TEXTE FOURNI
################

Tout attentat terroriste n'est pas forcement l’œuvre des islamistes

image

Prés de deux semaines après l’attentat du 15  juin qui a frappé la capitale tchadienne N’Djamena, l’acte n’a toujours pas été revendiqué. Les autorités accusent la secte islamiste nigériane Boko-Haram, mais ne présente aucune preuve pour soutenir ses accusations.


Controverses, incohérences, agitation et brutalité sont employées par les autorités tchadiennes qui cherchent toujours les responsables des attentats du 15 juin. Une violence qui laisse planer le doute non seulement sur la version des faits avancé par le gouvernement mais aussi sur ceux qui pourraient bien être derrière cet attentat.

Qui se cache véritablement derrière cette attaque ? Qui sont les vrais responsables ? Quel était leur principal mobile ? Autant des questions que se posent de plus en plus les Tchadiens, car les explications du gouvernement ne convainquent plus personne. Pour tout observateur avisé de la scène politique au Tchad, deux hypothèses sont plausibles.

Un attentat perpétré par Boko-Haram

Si l’attentat n’a pas encore été revendiqué par la secte islamiste, tous les regards se tournent vers elle car à maintes reprise, son leader Aboubakar Shekhou avait menacé le président Deby des représailles. Le Tchad fait l’objet de menaces depuis sa participation militaire dans une coalition régionale en première ligne au Nigéria dans la lutte contre le terrorisme.

La proximité entre la capitale tchadienne et les régions du lac-Tchad dans lesquelles sévit le groupe islamiste laisse croire à des infiltrations ou à la réactivation des cellules dormantes.

Cependant, le comportement de nos autorités a été plus suspect que le silence des islamistes. Sans attente, un comité de crise a été constitué en urgence pour gérer la situation. Mais paradoxalement, il n’a fait qu’attiser la frustration et la colère des Tchadiens, indignés par ses décisions drastiques et inappropriées prises pour lutter contre le terrorisme ou plutôt faire plaisir à Deby et sa famille.

################

DONNÉES ENREGISTRÉES
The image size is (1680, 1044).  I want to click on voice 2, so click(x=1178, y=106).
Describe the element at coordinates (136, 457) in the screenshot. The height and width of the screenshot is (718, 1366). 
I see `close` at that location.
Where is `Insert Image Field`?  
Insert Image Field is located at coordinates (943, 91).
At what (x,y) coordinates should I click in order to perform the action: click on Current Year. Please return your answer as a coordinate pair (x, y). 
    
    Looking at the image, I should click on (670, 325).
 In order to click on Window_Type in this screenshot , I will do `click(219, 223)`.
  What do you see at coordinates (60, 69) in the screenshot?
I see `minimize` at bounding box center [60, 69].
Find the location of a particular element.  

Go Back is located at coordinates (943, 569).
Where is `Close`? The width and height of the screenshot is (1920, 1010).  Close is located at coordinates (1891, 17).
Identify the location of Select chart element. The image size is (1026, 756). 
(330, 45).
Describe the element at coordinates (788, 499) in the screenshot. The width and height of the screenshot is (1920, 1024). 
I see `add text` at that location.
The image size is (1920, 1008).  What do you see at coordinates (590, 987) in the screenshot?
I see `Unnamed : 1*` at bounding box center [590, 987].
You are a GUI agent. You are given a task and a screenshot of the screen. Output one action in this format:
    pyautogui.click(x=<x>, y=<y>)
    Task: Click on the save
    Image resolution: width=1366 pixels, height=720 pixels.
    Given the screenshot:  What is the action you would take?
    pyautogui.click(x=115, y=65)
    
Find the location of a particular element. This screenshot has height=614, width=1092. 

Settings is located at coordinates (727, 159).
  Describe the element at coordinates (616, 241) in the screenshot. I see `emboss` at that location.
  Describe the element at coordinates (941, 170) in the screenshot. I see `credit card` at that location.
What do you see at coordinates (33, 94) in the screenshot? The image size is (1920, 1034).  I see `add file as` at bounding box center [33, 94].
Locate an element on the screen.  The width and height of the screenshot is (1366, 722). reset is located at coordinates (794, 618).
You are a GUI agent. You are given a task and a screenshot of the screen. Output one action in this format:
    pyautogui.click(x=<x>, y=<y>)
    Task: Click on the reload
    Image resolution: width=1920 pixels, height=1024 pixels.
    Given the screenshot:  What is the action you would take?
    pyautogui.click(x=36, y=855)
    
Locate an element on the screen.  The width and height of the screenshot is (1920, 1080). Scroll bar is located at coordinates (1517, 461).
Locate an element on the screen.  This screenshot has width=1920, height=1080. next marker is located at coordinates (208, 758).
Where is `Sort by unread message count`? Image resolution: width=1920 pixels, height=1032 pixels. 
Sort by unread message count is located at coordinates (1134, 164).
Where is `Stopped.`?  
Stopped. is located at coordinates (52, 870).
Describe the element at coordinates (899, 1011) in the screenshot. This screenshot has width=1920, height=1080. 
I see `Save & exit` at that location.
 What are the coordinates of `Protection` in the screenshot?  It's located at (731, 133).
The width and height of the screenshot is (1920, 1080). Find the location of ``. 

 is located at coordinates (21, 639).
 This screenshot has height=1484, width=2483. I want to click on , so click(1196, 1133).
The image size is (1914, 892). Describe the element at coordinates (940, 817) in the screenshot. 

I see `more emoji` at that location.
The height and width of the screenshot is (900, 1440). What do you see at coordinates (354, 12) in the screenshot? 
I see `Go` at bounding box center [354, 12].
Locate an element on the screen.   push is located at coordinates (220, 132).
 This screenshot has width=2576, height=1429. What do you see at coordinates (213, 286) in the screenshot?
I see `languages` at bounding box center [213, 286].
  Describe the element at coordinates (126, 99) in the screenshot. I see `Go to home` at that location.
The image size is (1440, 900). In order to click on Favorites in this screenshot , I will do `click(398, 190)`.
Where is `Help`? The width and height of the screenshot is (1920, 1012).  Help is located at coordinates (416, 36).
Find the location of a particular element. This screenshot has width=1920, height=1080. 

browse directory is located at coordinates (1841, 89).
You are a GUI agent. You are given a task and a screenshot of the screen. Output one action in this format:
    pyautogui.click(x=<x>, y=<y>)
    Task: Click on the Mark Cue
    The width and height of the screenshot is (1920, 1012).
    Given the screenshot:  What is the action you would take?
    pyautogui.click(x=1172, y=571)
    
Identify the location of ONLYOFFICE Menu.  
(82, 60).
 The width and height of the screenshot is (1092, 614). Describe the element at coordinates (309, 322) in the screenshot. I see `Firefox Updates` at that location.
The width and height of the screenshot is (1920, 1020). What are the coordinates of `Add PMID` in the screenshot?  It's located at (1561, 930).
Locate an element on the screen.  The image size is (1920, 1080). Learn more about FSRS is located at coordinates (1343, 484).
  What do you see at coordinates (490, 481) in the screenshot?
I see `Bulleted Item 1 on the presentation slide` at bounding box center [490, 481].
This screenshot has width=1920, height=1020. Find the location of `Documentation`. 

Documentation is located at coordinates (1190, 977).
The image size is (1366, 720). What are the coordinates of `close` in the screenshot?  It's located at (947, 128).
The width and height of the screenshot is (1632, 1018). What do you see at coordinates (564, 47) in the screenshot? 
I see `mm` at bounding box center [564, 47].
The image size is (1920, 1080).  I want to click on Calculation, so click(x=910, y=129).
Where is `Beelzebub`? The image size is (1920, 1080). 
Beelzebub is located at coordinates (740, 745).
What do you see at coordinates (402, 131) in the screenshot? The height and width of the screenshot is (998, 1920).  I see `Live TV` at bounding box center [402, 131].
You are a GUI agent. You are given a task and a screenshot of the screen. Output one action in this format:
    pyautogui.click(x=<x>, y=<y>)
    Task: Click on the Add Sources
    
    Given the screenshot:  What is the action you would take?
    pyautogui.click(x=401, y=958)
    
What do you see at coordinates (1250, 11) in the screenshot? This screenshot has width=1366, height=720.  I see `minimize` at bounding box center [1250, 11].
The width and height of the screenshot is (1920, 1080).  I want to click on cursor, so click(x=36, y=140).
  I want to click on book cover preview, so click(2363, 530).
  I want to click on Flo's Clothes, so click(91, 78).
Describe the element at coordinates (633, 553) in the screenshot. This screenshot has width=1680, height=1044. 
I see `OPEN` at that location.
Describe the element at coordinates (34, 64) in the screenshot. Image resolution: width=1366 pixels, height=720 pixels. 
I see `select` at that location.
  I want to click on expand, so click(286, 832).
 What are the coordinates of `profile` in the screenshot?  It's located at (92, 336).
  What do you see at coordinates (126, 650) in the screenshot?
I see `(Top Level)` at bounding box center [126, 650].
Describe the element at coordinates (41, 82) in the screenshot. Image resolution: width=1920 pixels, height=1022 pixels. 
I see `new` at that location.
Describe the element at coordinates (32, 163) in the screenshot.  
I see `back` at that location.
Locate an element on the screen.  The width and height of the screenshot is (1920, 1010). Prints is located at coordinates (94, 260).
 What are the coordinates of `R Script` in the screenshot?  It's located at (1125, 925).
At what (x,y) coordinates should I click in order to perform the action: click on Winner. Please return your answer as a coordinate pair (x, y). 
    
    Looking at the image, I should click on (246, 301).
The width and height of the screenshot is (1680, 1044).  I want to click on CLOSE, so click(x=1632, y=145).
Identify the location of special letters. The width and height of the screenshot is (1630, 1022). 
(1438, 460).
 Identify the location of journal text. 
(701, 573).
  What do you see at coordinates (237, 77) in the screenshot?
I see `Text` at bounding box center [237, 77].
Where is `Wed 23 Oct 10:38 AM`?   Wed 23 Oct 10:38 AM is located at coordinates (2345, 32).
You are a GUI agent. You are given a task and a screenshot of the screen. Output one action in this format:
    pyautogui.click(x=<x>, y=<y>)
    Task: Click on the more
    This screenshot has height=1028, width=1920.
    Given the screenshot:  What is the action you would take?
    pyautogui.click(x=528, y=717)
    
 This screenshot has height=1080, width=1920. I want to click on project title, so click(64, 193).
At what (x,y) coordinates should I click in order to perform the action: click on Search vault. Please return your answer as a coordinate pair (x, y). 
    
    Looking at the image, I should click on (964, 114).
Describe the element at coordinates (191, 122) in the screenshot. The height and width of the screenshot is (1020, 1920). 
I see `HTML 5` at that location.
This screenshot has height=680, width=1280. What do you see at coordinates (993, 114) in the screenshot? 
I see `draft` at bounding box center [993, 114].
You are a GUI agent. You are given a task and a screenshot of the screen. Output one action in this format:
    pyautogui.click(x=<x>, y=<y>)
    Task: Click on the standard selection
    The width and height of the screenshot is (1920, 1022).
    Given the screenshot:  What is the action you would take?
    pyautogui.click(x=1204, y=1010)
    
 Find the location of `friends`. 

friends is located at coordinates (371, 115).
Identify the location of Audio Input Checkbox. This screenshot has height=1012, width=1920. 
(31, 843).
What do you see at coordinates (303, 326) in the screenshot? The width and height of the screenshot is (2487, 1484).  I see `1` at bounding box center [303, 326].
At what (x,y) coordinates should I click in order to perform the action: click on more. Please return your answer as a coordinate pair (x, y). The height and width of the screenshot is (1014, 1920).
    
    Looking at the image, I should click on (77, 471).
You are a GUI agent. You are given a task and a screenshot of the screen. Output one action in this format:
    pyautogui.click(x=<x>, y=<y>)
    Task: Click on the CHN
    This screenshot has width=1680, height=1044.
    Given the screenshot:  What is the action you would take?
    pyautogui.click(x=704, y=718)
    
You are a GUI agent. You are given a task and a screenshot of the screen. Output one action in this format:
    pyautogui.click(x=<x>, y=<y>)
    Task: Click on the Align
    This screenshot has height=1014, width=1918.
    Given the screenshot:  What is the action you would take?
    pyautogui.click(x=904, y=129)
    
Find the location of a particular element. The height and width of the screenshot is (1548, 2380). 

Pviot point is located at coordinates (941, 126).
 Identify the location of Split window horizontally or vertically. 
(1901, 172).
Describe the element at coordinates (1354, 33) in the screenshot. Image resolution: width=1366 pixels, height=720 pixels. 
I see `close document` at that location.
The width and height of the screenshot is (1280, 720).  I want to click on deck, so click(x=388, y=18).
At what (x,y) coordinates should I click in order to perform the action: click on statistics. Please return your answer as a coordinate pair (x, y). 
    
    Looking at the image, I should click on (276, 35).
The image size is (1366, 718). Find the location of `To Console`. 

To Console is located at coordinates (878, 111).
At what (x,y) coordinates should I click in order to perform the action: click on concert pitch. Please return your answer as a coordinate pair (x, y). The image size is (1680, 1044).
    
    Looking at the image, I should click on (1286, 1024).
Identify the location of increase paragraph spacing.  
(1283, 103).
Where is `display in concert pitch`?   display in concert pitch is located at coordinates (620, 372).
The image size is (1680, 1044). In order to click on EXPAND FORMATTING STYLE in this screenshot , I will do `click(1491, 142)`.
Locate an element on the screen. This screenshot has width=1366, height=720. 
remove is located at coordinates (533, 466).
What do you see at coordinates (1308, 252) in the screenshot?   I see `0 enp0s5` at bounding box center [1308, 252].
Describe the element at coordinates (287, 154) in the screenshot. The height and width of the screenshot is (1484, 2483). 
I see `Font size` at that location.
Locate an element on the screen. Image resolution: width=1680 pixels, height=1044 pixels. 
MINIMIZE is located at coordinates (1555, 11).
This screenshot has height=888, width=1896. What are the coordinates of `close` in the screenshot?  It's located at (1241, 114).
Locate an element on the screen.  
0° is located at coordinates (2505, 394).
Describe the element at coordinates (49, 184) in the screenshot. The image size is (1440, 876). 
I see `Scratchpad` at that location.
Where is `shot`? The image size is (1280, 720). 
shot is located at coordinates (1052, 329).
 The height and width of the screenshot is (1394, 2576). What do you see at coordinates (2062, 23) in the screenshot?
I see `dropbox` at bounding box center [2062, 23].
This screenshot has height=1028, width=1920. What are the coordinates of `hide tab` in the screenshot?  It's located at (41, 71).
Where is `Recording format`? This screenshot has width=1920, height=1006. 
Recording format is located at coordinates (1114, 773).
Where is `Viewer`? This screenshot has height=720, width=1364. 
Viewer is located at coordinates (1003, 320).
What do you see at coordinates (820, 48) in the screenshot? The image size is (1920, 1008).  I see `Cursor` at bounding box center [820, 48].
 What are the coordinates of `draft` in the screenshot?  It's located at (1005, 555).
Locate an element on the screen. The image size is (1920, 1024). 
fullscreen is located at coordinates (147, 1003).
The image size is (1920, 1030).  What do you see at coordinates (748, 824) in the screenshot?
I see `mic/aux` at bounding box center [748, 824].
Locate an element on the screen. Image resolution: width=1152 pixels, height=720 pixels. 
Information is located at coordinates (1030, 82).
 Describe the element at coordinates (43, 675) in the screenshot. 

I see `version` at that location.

################

OBJECTIF A
Recopiez fidèlement un passage du texte sur l'attentat de N'Djamena : commencez aux mots « Un attentat perpétré » et arrêtez-vous après « contre le terrorisme. ».
OBJECTIF B
Rédigez la suite du texte sur l'attentat de N'Djamena, à partir de la dernière phrase qu'il contient.

RÉPONSE RÉDIGÉE A
Un attentat perpétré par Boko-Haram

Si l’attentat n’a pas encore été revendiqué par la secte islamiste, tous les regards se tournent vers elle car à maintes reprise, son leader Aboubakar Shekhou avait menacé le président Deby des représailles. Le Tchad fait l’objet de menaces depuis sa participation militaire dans une coalition régionale en première ligne au Nigéria dans la lutte contre le terrorisme.

RÉPONSE RÉDIGÉE B
Il est strictement interdit de porter la burqa, de turban ou tout autre système où on ne voit que les yeux, avait annoncé le première ministre tchadien à la télévision nationale. On apprend ainsi que même les casques moto sont interdits. Pourtant selon le rapport de police et les image vidéos [flous] diffusées, les trois auteurs de cet attentat ne portaient ni burqa, ni turban, moins encore de casque. Ils étaient mal-habillés, en pantalon et chemise et trébuchaient, ce qui laisse croire qu’ils étaient sous  emprise des stupéfiants. Donc, qui vise-t-on avec ces décisions? Serait-on en train d’accuser une communauté particulière ? Si le fait d’interdire le turban est une façon de prévenir ou d’éviter un attentat terroriste, que dirait-on du grand Boubou, de Djalabia ou de Kaptani ? Ne sont-ils pas des habits susceptibles de cacher des bombes et des armes ? Ou nos forces de défense et de sécurité ont-elles désormais le don d’identifier un terroriste par un simple regard direct dans les yeux ?

Il est aussi interdit la navigation des pirogues et la pêche sur la portion du fleuve entre Gassi, la sortie sud-est de N’Djaména, et Karkandjiri. Cette mesure en revanche ne vise qu’à sécuriser la présidence avant tout. Car l’attentat du commissariat central n’était qu’a 50 mètres à peine de la présidence. Et il faut avoir des complices bien placés pour commettre une telle opération dans le  quartier le plus sécurisé de toute la ville. S’il faut assurer la sécurité du Général Deby, qu’en est-il du reste de la capitale et des provinces ? On sait aussi la haine des djihadistes envers les Occidentaux. Pourquoi laisser l’ambassade de France et s’attaquer à une école de police ?

Dans la déclaration du première ministre toujours, au nombre des mesures figurent le changement des cartes d’identité nationale et des passeports en cours. Une décision qui relève de l’escroquerie selon beaucoup des Tchadiens et a provoquée un tollé de mécontentement sur les réseaux sociaux.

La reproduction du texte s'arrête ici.